Les Calédoniens ont commencé à voter dimanche pour les élections provinciales, un scrutin qui doit redessiner les rapports de force politiques de ce territoire français du Pacifique et peser sur les négociations à venir sur son avenir institutionnel, dans l'impasse depuis les émeutes de 2024.
À 17H00 locales (06H00 GMT), une heure avant la fermeture des bureaux de vote, la participation atteignait 54,42%, contre 58,49% en 2019 à la même heure, selon un communiqué des autorités.
Le scrutin s'est déroulé dans le calme, avec peu de queues dans les bureaux de vote, a constaté un journaliste de l'AFP. Environ 2400 membres des forces de l'ordre, dont 1120 gendarmes mobiles, sont déployés jusqu'à la mi-juillet sur «le Caillou» – le surnom du territoire – pour encadrer ce scrutin.
«Mes grands-parents se sont bagarrés pour avoir ce droit» de vote, explique Cédric Ixeco, un Kanak (le peuple autochtone de l'archipel, ndlr) de 43 ans, à Nouméa. «Que le meilleur gagne, mais il faut venir voter, c'est important», ajoute-t-il, disant «vouloir voir les choses changer dans notre quotidien».
«J'espère surtout qu'on va stabiliser le pays et qu'on va réussir à trouver un terrain d'entente», espère Barbara Meylan, 53 ans, venue voter à l'Anse Vata avec une procuration. «Il est primordial, ce scrutin, et il y a beaucoup d'attente.»
Trois forces en présence
Pour la première fois depuis 2019, quelque 192'500 électeurs de l'archipel sont appelés à renouveler les assemblées des trois provinces, dont la province Sud, qui concentre près de 75% de la population et l'essentiel de l'activité économique.
Pour la présidente sortante de la province Sud, Sonia Backès, qui mène une liste commune des deux principaux partis non-indépendantistes, l'enjeu dépasse son fief: les loyalistes espèrent décrocher pour la première fois une majorité au Congrès sans alliés.
Une telle victoire serait «une occasion unique et historique», a affirmé pendant la campagne le député (centre droit) Nicolas Metzdorf.
Face à eux, les indépendantistes veulent empêcher ce «grand chelem institutionnel» et transformer le scrutin en vote sanction contre la politique menée par Sonia Backès.
Le président du Front de libération nationale kanak et socialiste (FLNKS), Christian Tein, a multiplié les appels à la mobilisation dans la population kanak, traditionnellement plus abstentionniste, exhortant ses militants à convaincre «le moindre jeune» croisé dans les quartiers populaires.
Une troisième force, l'Eveil océanien, pourrait toutefois arbitrer.

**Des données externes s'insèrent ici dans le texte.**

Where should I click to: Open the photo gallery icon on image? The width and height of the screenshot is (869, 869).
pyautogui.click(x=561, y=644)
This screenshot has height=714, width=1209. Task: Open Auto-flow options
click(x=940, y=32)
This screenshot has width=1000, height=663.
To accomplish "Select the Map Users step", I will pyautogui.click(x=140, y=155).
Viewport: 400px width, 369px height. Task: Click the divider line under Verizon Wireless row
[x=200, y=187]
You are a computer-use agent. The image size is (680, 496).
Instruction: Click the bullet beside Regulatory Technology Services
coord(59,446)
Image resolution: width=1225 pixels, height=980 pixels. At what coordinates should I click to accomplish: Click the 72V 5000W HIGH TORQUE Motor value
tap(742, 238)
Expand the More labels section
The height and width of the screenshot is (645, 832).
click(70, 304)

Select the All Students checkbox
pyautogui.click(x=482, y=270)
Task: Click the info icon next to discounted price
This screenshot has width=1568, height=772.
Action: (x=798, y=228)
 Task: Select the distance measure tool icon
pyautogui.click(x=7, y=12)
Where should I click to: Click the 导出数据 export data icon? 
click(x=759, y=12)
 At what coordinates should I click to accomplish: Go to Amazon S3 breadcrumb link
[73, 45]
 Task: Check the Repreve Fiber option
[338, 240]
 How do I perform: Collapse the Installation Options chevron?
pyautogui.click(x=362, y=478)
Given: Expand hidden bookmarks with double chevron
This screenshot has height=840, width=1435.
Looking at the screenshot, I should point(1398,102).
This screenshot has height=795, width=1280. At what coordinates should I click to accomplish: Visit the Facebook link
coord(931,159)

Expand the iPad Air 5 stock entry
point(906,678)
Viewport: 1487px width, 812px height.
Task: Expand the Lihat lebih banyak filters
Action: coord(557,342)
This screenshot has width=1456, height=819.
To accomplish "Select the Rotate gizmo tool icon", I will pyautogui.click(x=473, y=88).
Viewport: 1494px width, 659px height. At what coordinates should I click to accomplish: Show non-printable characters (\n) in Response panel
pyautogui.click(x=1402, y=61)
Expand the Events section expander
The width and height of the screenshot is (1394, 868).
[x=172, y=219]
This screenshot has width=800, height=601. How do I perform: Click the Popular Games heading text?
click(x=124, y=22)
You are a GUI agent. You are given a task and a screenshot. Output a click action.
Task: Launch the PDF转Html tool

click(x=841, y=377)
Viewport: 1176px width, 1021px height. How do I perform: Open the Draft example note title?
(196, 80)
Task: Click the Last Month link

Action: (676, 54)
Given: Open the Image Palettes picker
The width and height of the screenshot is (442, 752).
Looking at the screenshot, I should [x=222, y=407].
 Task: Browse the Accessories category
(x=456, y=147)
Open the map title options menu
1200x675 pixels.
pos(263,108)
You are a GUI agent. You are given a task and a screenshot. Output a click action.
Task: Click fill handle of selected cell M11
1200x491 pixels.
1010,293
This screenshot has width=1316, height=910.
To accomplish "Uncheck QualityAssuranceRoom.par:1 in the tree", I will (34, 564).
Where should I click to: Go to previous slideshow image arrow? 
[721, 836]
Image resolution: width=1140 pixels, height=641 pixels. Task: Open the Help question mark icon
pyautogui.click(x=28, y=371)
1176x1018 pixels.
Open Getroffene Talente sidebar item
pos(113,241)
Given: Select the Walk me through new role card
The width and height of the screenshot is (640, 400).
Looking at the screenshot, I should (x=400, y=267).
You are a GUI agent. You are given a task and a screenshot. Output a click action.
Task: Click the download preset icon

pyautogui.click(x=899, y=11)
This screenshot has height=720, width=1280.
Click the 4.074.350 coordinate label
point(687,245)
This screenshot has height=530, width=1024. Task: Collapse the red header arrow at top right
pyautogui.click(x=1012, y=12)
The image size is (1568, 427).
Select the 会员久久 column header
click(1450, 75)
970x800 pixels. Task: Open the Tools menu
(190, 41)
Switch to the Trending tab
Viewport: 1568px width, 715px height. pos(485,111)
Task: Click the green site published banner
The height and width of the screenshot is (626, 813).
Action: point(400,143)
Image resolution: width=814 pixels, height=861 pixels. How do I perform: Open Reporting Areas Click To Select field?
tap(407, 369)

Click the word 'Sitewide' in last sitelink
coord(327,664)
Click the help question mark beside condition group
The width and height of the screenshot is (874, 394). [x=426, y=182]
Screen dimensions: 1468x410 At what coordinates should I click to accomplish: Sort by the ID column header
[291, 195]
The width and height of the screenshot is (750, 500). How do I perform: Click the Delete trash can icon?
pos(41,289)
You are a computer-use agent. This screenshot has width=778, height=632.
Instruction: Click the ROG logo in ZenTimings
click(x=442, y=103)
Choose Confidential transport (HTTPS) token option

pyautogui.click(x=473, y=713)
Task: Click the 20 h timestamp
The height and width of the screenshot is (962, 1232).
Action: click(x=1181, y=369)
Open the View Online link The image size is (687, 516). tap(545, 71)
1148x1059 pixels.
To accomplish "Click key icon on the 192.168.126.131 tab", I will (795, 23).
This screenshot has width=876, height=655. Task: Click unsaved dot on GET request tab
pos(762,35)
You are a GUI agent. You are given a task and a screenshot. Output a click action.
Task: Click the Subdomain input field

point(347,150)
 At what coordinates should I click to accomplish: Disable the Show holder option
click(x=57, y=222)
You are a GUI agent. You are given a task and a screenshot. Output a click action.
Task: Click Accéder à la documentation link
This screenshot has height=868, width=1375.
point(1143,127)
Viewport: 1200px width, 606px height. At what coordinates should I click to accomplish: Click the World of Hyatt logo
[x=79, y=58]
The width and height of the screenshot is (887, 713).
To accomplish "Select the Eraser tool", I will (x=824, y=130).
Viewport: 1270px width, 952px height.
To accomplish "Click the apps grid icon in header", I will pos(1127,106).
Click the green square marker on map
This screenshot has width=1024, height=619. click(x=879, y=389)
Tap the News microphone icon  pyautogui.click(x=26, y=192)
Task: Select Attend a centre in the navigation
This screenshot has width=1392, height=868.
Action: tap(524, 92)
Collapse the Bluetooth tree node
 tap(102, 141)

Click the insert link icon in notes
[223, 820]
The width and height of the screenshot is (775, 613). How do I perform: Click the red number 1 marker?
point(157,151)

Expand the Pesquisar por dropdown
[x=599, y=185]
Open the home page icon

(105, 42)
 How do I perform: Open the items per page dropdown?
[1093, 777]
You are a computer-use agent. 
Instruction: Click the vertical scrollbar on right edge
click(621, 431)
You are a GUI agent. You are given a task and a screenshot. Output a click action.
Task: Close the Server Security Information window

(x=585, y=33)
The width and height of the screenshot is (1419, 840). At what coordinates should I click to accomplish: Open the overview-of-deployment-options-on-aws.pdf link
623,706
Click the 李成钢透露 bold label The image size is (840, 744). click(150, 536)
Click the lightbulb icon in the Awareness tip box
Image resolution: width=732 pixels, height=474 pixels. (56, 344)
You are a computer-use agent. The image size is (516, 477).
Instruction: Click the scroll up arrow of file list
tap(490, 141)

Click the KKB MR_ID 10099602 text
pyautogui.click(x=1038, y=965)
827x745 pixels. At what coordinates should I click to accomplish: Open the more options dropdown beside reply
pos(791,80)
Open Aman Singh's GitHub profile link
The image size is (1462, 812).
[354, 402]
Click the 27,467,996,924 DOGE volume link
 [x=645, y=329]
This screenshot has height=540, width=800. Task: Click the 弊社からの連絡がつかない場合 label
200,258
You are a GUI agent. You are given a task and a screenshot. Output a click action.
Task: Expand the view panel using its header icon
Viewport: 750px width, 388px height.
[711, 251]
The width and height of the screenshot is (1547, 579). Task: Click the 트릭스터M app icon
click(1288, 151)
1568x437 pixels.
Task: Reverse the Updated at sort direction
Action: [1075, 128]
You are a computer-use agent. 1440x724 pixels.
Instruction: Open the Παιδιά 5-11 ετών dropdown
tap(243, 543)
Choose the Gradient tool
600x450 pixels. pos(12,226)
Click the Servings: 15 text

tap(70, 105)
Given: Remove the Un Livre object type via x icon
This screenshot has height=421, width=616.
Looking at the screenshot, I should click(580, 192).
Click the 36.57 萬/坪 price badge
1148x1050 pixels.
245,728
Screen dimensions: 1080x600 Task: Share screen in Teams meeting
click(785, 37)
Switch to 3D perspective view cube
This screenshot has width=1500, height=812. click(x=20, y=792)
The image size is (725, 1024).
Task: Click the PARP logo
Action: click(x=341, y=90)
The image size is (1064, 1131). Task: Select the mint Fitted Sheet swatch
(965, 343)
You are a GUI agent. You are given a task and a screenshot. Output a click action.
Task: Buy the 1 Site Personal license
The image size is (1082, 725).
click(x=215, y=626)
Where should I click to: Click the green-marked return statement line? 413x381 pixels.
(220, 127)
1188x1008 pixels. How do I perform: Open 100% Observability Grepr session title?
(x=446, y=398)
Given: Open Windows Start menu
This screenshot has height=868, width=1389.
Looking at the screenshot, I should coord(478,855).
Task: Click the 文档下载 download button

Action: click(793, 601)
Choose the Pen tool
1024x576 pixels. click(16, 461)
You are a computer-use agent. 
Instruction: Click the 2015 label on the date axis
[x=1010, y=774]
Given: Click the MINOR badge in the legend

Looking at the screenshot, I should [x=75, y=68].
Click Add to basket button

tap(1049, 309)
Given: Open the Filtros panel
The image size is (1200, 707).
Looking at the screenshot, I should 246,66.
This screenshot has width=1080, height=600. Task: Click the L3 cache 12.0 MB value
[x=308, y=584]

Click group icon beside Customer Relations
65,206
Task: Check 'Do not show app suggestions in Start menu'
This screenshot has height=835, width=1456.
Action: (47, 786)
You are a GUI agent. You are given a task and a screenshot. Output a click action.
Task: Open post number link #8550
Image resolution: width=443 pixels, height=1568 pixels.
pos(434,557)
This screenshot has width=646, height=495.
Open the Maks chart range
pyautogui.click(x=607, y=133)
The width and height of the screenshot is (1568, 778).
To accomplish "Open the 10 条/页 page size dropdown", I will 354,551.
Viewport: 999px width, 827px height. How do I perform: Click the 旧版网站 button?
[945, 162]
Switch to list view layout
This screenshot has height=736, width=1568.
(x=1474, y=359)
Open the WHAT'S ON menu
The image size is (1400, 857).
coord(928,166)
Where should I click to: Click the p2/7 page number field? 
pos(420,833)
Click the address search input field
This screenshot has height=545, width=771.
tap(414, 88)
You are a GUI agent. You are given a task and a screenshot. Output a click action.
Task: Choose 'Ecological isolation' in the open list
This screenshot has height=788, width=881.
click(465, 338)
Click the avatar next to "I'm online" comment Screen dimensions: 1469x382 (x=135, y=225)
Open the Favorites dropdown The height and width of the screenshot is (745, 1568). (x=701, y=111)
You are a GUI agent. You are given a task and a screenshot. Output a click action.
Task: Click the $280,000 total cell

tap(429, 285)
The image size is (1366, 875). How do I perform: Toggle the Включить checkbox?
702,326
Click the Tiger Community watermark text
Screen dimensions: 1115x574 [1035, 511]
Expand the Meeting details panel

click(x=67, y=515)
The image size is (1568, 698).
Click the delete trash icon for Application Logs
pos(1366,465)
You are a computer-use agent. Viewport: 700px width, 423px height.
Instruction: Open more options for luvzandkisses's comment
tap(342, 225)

Créé pour représenter l'importante communauté originaire de Wallis-et-Futuna - une autre collectivité française du Pacifique –, ce parti revendique une position «ni-ni», ni indépendantiste ni loyaliste, susceptible de capter les voix centristes.
Accord de Bougival enterré
Derrière l'étiquette «provinciales» se cachent trois scrutins distincts, dans les provinces Sud, Nord et des îles Loyauté. Une partie des élus de chaque province constitueront les 54 membres du Congrès, seule institution habilitée à voter les lois locales, puis le gouvernement collégial.
Le scrutin repose sur un corps électoral gelé depuis 2007: seuls votent les résidents installés avant 1998 et leurs descendants. C'est précisément une tentative d'élargir cet électorat à des résidents plus récents qui avait déclenché les émeutes de mai 2024, qui ont fait 14 morts et plus de deux milliards d'euros de dégâts.
Au printemps, une loi organique a finalement intégré 10'575 natifs jusque-là exclus. Le corps électoral est ainsi passé de 169'000 inscrits en 2019 à plus de 192'000.
Malgré l'enjeu, le camp indépendantiste aborde le scrutin fracturé, en raison notamment de l'accord de Bougival. Conclu en juillet 2025 avec l'Etat, il prévoyait un «Etat de Nouvelle-Calédonie» dans la Constitution française, mais n'a jamais été mis en oeuvre.
Plus de deux ans après les violences meurtrières, le scrutin se déroule sous étroite surveillance. Il sert de test avant la reprise des négociations institutionnelles, que le Premier ministre Sébastien Lecornu a promise dès juillet, avec un objectif d'accord avant la fin de l'année. Mais les positions restent éloignées.
Le FLNKS réclame un nouveau cycle de discussions, quand une partie des loyalistes juge que les principaux compromis ont déjà été trouvés.